Irã Critica Austrália por Conceder Visto Humanitário a Jogadoras de Futebol, Acusa de ‘Reféns’

Tensões Diplomáticas Escaladas

O Ministério das Relações Exteriores do Irã expressou forte descontentamento com a Austrália nesta terça-feira (10), após o governo de Camberra conceder vistos humanitários a cinco jogadoras da seleção feminina de futebol do país.

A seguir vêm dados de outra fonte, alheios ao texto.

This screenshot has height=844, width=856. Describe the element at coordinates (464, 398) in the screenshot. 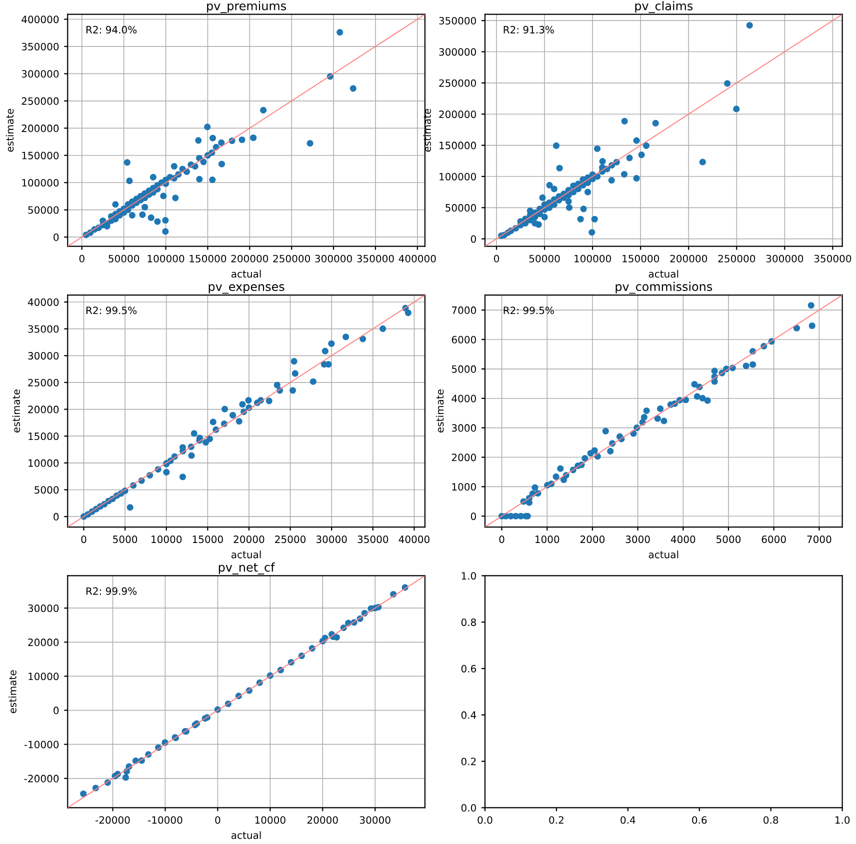

I see `y-tick-label: 4000` at that location.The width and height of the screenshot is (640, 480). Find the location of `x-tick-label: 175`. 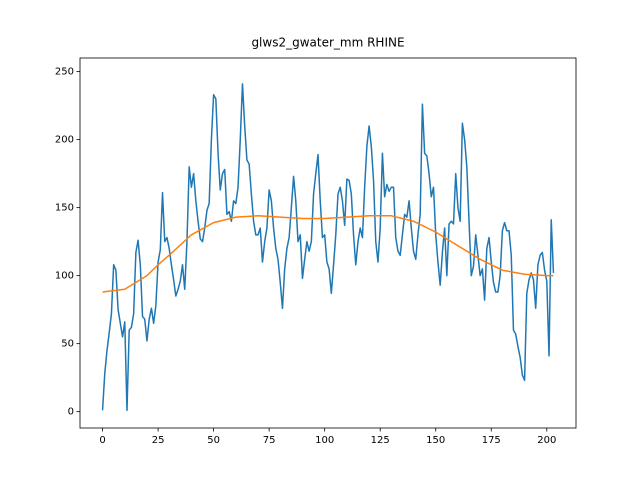

x-tick-label: 175 is located at coordinates (492, 440).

O porta-voz iraniano, Ismail Bagaei, qualificou a ação australiana como uma tentativa de manter as atletas “como reféns”, em uma declaração contundente nas redes sociais.

Acusações e Hipocrisia Citadas

Bagaei questionou a decisão australiana, comparando-a a eventos recentes que ele descreveu como ataques com mísseis Tomahawk na cidade iraniana de Minab, que teriam resultado na morte de estudantes. “Mataram mais de 165 estudantes iranianas inocentes em um duplo ataque com Tomahawk […] e agora querem tomar nossas atletas como reféns garantindo que as estão ‘salvando’? A audácia e a hipocrisía são surpreendentes”, afirmou o porta-voz, destacando a percepção de dupla moral por parte da Austrália.

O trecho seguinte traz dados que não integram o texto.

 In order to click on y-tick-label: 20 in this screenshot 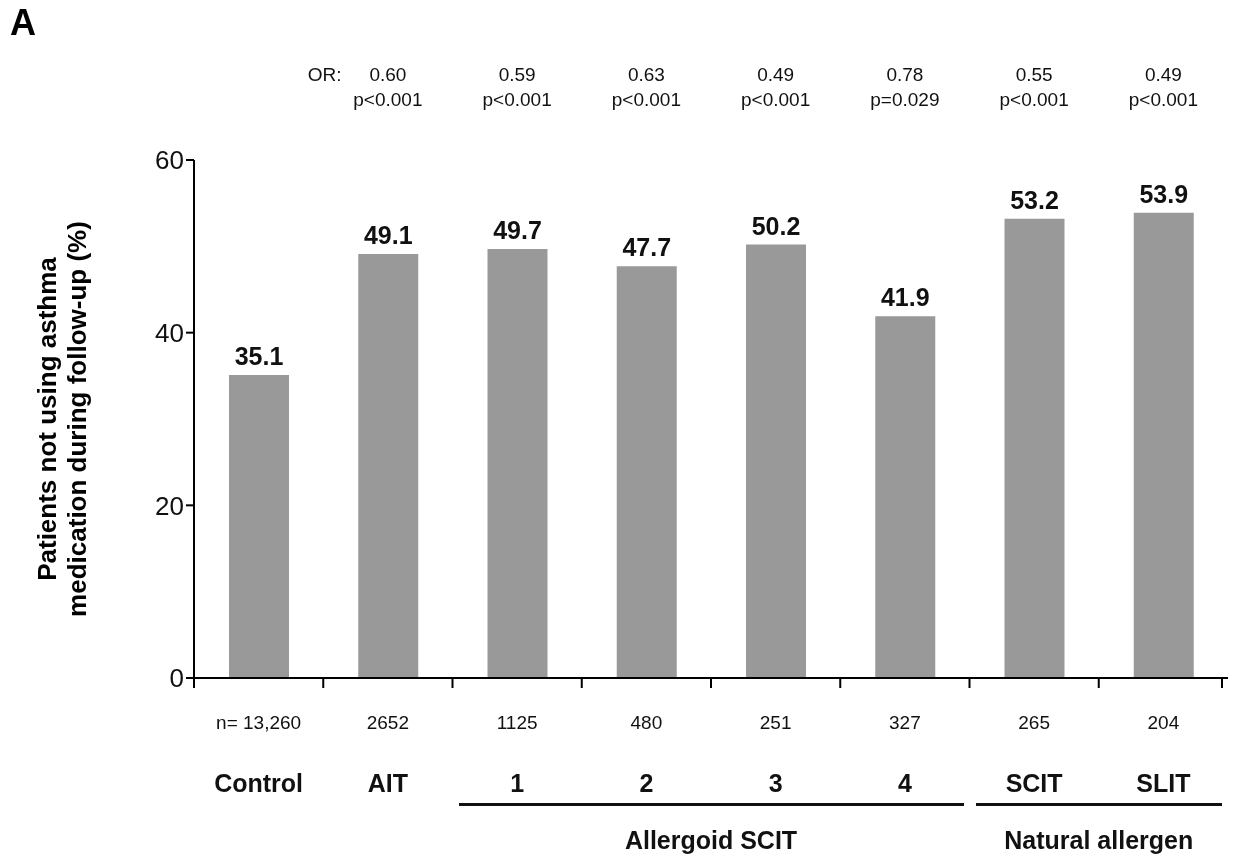, I will do `click(170, 506)`. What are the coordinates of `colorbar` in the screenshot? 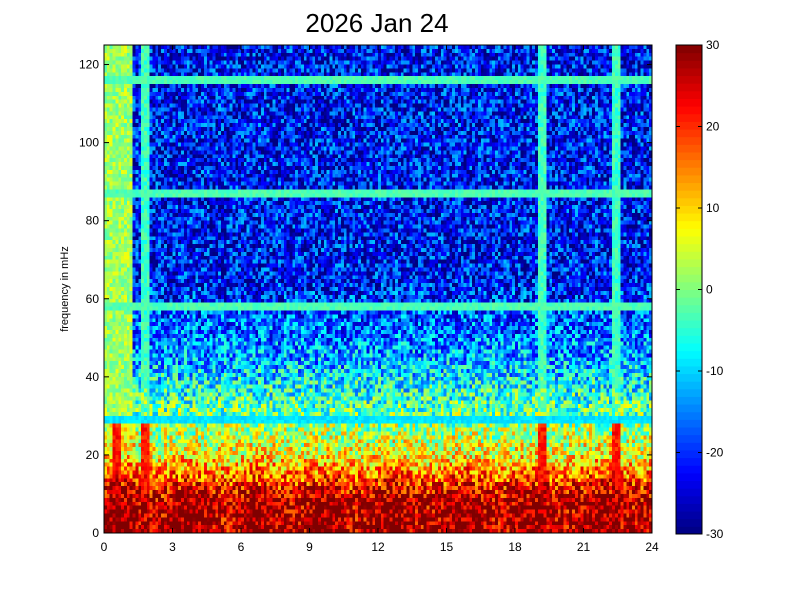 It's located at (689, 290).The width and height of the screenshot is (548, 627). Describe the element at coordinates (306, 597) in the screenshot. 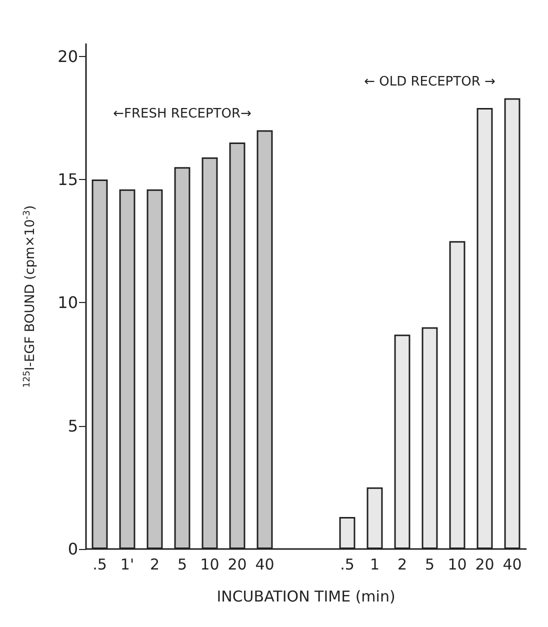

I see `x-axis-title: INCUBATION TIME (min)` at that location.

Intervenção Americana e Decisão Australiana

A decisão de conceder asilo foi precedida por um apelo do presidente dos Estados Unidos, Donald Trump, que solicitou ao governo australiano que abrigasse a seleção feminina iraniana. Trump chegou a afirmar que os EUA receberiam as atletas caso a Austrália não o fizesse. Em resposta, as autoridades australianas confirmaram a concessão de vistos humanitários para cinco das 25 jogadoras convocadas. As demais integrantes da equipe permanecem em Sydney, aguardando seu retorno à Malásia, onde deveriam seguir após a competição.

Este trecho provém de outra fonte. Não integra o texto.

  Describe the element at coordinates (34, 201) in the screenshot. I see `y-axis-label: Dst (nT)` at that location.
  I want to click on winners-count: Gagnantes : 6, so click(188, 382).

Apelo por Retorno e Polêmica no Torneio

O Irã insiste no retorno de suas jogadoras, declarando que as espera “com os braços abertos” e as exortando a “voltar para casa”. As atletas, que chegaram à Austrália para a Copa da Ásia feminina antes do início de conflitos internos no Irã, estiveram no centro de uma polêmica ao não cantarem o hino nacional iraniano durante sua estreia contra a Coreia do Sul. Embora tenham cantado o hino em jogos subsequentes, a atitude inicial gerou críticas de emissoras de TV estatais iranianas, que as chamaram de “traidoras”. A seleção iraniana encerrou sua participação no torneio no último domingo, após ser eliminada da competição.